_WHAT YOU WILL DO_
a) Decide whether each statement agrees with the introduction to Matriarchs of Cavite. Answer yes or no for each and quote the words from the introduction that decide it. (i) Filipinas came out of the colonial years under Spain stronger than their men. (ii) The Filipino Red Cross was established in 1893. (iii) The women of Cavite supported the Revolution through business connections.
b) Reproduce the introduction to Matriarchs of Cavite word for word from "Women across the" to "than their men.".
c) According to the introduction to Matriarchs of Cavite, who led the Filipino Red Cross?

_EXTRACT TO READ_
Saturday, September 30, 2017

The Intro to the Book, Matriarchs of Cavite

  What makes a woman take the reins that drive an entire clan?  Is it sheer will power?  Could it be circumstance?  

   Women across the globe differ according to culture.  Culture is mostly developed out of historical interaction between nations.  Asian women are known to be culturally meek and subservient.  Filipinas are a different breed.  They came out of 300 colonial years under Spain stronger than their men.

   In the revolution against Spain, women were a moving force.  There were sporadic dissent by unorganized individuals throughout the centuries of colonialism.  The women of Cavite used business connections to support the Revolution. The Filipino Red Cross, established in 1863, led by the wife of Emilio Aguinaldo, had divisions from Ilocos Norte to Batangas. (Filipino Women Revolutionaries)

   In 1893, the Katipunan’s Supreme Council included a women's auxiliary section, the provincial council of Cavite later became the most successful council of the society.

_DATA LISTING_
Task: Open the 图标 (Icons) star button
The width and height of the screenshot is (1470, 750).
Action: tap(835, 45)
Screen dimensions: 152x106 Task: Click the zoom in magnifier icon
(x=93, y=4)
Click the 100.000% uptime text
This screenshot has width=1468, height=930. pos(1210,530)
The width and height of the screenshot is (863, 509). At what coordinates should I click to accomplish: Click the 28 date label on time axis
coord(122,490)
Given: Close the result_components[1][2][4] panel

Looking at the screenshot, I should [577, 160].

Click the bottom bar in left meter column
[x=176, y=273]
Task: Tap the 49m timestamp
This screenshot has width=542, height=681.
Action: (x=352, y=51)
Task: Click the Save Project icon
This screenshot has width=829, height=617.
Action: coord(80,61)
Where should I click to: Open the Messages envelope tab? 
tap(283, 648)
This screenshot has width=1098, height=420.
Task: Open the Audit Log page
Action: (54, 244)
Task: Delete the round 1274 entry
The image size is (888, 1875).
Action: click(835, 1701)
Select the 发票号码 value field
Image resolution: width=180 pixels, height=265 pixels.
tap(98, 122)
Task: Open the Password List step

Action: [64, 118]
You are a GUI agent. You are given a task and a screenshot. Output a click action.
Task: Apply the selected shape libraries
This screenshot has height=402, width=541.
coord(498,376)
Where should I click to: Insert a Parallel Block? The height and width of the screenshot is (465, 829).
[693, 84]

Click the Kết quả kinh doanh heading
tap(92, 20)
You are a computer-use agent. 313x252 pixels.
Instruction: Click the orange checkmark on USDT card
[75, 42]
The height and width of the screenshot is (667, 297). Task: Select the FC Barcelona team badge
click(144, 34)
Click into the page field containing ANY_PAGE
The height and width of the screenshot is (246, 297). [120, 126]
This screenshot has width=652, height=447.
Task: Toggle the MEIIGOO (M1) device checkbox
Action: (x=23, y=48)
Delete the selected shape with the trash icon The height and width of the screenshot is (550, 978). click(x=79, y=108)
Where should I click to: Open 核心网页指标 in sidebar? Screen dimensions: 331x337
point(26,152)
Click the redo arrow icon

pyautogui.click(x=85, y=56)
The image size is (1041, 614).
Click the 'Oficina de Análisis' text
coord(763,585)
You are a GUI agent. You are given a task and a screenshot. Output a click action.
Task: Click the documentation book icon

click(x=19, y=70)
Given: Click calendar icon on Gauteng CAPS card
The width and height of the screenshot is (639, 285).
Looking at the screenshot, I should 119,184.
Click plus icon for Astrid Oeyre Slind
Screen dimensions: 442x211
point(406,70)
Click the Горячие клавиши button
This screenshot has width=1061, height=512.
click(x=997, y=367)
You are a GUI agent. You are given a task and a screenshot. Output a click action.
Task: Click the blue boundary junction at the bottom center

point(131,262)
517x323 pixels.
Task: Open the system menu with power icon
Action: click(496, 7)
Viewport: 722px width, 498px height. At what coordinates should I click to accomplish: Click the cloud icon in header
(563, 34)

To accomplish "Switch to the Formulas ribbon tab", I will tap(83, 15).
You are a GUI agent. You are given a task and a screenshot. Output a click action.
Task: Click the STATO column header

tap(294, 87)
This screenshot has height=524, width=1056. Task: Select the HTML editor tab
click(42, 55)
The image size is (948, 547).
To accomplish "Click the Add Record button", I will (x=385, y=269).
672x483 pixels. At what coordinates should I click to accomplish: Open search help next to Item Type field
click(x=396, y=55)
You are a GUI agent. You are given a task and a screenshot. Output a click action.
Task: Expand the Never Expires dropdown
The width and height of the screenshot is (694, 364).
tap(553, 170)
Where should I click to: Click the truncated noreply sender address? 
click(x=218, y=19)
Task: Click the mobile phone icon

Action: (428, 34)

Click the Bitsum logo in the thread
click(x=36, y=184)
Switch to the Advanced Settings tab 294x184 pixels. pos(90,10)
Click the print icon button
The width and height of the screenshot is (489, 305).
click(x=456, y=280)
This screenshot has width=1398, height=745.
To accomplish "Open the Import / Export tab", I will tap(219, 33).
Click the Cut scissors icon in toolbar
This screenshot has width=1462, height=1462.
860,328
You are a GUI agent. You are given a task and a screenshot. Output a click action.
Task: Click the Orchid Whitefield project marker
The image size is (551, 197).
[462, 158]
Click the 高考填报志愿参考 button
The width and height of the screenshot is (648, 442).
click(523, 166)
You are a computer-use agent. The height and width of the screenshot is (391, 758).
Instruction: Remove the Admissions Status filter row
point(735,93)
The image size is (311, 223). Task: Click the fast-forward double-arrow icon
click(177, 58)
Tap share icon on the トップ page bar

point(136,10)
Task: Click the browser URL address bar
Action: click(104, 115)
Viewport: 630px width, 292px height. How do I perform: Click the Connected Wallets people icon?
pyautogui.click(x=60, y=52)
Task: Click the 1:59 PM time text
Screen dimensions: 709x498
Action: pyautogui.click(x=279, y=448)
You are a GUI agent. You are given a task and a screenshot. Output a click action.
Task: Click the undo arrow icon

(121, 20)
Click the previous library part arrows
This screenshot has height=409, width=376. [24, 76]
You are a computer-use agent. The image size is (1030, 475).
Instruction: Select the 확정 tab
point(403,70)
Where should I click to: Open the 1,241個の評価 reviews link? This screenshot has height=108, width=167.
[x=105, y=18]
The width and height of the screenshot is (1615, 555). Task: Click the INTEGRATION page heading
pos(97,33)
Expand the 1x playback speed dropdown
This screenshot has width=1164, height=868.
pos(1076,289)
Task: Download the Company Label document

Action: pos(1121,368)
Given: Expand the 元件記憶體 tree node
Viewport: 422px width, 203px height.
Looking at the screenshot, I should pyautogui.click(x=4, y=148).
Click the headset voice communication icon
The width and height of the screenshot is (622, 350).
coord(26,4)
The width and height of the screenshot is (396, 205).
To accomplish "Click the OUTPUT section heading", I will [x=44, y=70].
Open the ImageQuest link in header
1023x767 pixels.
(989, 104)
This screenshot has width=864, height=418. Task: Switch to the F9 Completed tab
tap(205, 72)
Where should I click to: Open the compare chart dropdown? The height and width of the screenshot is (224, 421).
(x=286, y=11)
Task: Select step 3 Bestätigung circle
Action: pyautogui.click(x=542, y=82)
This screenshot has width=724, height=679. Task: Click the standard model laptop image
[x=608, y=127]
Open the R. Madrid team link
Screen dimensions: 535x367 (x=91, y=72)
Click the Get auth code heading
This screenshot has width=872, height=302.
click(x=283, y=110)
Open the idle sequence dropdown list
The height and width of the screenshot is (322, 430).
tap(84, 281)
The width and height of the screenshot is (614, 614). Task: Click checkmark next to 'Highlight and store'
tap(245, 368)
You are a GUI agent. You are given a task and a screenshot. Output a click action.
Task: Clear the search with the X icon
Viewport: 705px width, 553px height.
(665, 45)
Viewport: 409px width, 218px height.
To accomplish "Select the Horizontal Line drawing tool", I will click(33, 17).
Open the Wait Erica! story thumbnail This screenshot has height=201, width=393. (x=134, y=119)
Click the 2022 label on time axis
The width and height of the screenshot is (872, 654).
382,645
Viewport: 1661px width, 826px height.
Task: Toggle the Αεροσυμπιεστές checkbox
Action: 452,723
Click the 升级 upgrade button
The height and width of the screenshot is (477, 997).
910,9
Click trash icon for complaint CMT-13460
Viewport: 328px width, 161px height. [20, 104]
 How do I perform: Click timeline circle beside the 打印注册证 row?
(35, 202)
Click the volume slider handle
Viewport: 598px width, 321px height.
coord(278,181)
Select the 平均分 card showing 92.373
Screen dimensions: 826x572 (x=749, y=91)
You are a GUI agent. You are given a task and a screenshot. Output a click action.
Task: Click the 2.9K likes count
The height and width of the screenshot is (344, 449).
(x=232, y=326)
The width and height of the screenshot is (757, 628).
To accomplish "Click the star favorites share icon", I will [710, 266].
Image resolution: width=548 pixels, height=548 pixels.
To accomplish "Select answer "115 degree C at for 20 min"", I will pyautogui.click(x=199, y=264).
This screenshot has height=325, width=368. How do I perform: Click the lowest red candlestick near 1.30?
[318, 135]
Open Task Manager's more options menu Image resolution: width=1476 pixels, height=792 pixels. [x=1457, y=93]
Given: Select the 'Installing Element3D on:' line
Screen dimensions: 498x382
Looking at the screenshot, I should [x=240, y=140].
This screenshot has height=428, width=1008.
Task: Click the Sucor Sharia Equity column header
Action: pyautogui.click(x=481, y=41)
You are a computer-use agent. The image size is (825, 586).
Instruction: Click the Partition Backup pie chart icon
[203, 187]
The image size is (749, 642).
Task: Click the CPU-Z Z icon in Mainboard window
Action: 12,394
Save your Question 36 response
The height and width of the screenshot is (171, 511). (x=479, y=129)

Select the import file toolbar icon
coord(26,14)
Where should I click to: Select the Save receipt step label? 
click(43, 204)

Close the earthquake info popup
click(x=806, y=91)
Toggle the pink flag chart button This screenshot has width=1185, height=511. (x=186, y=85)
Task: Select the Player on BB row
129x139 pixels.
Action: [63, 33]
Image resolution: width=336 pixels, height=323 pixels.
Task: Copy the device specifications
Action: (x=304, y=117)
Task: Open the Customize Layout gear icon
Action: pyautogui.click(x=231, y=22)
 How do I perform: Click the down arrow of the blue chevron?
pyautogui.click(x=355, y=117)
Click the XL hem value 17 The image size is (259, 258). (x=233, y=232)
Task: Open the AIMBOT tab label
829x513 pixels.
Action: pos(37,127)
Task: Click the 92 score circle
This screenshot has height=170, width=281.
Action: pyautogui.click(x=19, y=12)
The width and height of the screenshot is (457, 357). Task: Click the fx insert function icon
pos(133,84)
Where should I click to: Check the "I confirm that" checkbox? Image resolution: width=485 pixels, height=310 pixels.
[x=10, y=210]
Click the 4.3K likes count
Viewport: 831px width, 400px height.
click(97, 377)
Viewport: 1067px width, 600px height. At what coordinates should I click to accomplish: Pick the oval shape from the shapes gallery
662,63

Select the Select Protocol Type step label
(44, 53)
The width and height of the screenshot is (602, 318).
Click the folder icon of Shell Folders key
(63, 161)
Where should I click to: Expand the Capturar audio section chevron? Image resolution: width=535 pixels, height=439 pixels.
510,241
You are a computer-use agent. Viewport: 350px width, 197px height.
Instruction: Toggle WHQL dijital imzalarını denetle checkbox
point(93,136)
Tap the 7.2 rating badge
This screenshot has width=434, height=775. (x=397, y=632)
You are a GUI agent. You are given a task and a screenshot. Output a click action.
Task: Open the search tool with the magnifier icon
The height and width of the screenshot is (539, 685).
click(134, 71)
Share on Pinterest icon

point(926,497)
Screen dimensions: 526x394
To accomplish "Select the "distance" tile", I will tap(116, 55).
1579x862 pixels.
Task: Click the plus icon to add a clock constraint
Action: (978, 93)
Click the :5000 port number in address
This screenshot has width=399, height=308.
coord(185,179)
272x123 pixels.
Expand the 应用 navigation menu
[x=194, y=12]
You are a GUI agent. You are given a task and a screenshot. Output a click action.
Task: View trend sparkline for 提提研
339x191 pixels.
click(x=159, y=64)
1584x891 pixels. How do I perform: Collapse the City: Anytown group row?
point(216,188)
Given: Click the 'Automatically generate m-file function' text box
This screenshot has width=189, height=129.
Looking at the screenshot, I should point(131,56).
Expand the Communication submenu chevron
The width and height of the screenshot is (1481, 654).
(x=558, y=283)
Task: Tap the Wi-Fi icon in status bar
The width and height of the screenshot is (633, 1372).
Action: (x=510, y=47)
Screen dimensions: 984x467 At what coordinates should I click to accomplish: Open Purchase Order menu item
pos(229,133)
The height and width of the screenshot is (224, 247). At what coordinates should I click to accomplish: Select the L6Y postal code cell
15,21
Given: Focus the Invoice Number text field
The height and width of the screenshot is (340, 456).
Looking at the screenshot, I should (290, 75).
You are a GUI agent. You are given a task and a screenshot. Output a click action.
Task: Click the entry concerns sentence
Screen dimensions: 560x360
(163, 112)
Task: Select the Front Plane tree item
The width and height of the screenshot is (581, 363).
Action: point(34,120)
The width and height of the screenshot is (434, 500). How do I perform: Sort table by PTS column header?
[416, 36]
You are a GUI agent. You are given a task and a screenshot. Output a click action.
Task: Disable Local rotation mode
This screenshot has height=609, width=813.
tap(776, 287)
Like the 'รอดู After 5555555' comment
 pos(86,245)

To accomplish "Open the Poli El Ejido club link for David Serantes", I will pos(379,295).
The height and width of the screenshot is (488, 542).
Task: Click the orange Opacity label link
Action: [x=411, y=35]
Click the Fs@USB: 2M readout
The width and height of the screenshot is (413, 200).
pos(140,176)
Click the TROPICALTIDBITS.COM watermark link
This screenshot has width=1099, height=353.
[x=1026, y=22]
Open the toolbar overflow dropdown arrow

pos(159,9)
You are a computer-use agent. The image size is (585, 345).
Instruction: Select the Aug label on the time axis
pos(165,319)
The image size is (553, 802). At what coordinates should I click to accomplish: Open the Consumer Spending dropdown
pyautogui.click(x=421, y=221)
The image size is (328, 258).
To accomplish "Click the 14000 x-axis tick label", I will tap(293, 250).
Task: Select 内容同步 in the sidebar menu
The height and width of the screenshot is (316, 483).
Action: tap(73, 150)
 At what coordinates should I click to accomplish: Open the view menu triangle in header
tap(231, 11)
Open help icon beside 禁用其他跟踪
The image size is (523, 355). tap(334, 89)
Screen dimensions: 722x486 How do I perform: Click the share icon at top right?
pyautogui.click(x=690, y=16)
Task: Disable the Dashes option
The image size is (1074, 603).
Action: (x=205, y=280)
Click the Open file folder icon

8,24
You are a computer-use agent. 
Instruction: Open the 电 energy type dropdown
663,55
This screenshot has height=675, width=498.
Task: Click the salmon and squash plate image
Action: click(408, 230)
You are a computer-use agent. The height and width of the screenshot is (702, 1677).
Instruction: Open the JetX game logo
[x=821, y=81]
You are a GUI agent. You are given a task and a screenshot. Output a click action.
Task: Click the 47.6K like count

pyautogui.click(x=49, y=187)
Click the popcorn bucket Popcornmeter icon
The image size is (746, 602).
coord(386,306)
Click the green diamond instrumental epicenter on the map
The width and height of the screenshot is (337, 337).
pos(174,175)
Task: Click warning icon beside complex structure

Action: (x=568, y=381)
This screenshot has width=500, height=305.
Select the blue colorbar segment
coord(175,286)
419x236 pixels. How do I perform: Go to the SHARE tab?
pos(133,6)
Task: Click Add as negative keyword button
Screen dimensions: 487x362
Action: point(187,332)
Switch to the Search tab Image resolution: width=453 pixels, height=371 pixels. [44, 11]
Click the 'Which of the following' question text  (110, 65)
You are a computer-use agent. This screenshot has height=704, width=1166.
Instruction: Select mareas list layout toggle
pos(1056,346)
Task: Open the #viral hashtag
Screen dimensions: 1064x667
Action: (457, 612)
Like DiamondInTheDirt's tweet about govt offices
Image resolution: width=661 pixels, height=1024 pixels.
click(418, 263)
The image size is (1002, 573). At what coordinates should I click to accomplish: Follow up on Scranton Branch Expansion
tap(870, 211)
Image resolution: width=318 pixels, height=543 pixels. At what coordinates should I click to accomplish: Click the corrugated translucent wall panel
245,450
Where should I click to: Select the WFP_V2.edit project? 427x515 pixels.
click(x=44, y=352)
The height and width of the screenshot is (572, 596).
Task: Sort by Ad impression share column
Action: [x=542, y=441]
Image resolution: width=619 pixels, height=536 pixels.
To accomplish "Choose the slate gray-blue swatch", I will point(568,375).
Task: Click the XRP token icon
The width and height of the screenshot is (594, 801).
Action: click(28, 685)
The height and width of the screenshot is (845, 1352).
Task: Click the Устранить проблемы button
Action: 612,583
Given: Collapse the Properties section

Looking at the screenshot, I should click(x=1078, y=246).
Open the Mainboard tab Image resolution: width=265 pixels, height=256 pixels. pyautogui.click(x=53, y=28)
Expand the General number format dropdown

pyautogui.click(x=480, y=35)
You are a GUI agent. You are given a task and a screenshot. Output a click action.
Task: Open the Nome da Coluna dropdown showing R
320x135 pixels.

_PER-TASK ANSWERS_
a)
(i) Yes: "They came out of 300 colonial years under Spain stronger than their men."
(ii) No: "The Filipino Red Cross, established in 1863"
(iii) Yes: "The women of Cavite used business connections to support the Revolution."

b)
Women across the globe differ according to culture.  Culture is mostly developed out of historical interaction between nations.  Asian women are known to be culturally meek and subservient.  Filipinas are a different breed.  They came out of 300 colonial years under Spain stronger than their men.

c) The wife of Emilio Aguinaldo.